Bild nicht mehr verfügbar.

Die Väter verrecken auf dem Felde der Ehre: In André de Richauds Roman "Der Schmerz" werden die Folgen des Ersten Weltkriegs ins Licht gerückt.

Foto: Getty Images/Hutton Archive

Es ist der Nordwind, der die Bewohner eines südfranzösischen Dorfes in Aufruhr versetzt. In der kalten Jahreszeit meint man, "die Köpfe blutiger Gespenster gegen die Fensterläden schlagen zu hören". Die Schatten in der Provence werden länger, und der Mistral fährt einem Pubertierenden wie Georges ("Georget") mit nötigender Zudringlichkeit in die Hosenbeine.

Von einer ruhigen, glücklichen Kindheit kann ohnedies nicht die Rede sein. Der Friede trügt in André de Richauds kleinem Roman Der Schmerz – allein schon deshalb, weil Krieg herrscht, genauer der Erste Weltkrieg. Georges’ Vater, ein Hauptmann, der im August 1914 eingezogen wird, bleibt früh auf den flandrischen Feldern der Ehre liegen.

= EXTRAHIERTE EINTRÄGE =
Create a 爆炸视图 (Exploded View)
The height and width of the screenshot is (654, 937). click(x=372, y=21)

* * *

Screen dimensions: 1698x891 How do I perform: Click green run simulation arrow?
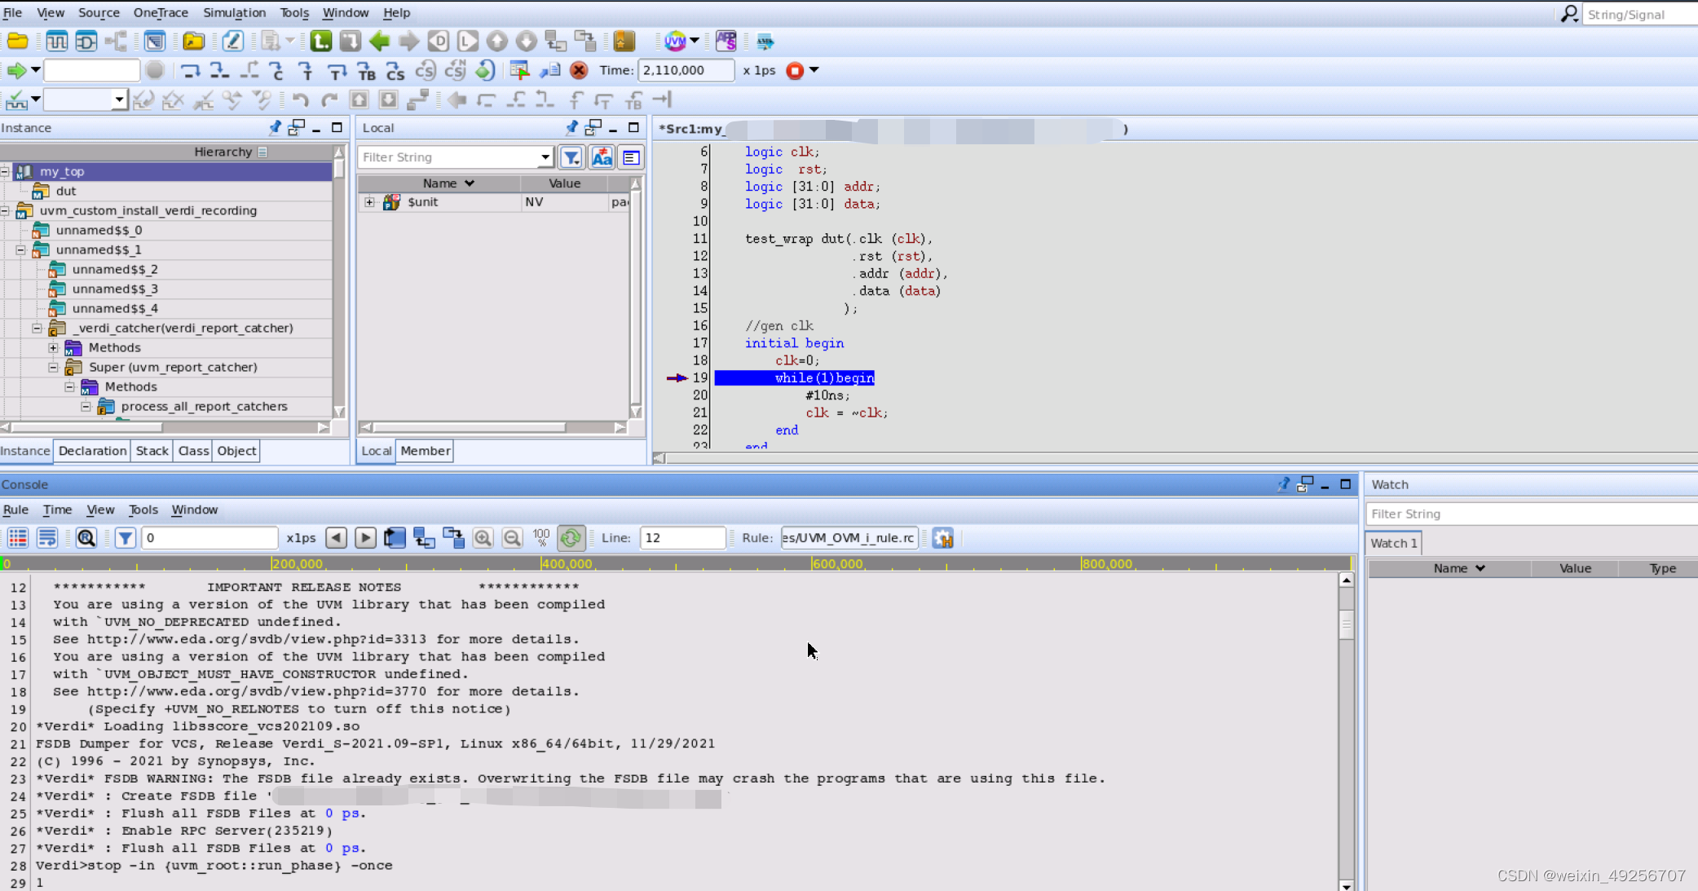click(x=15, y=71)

= ZU ERLEDIGEN =
Geben Sie den Abschnitt der Besprechung von André de Richauds Roman „Der Schmerz“ wortgetreu aus, beginnend bei „Die Väter verrecken“ und endend bei „der Ehre liegen.“. Die Datensätze stammen aus einer anderen Quelle.

= ERWARTETE ANTWORT =
Die Väter verrecken auf dem Felde der Ehre: In André de Richauds Roman "Der Schmerz" werden die Folgen des Ersten Weltkriegs ins Licht gerückt.

Foto: Getty Images/Hutton Archive

Es ist der Nordwind, der die Bewohner eines südfranzösischen Dorfes in Aufruhr versetzt. In der kalten Jahreszeit meint man, "die Köpfe blutiger Gespenster gegen die Fensterläden schlagen zu hören". Die Schatten in der Provence werden länger, und der Mistral fährt einem Pubertierenden wie Georges ("Georget") mit nötigender Zudringlichkeit in die Hosenbeine.

Von einer ruhigen, glücklichen Kindheit kann ohnedies nicht die Rede sein. Der Friede trügt in André de Richauds kleinem Roman Der Schmerz – allein schon deshalb, weil Krieg herrscht, genauer der Erste Weltkrieg. Georges’ Vater, ein Hauptmann, der im August 1914 eingezogen wird, bleibt früh auf den flandrischen Feldern der Ehre liegen.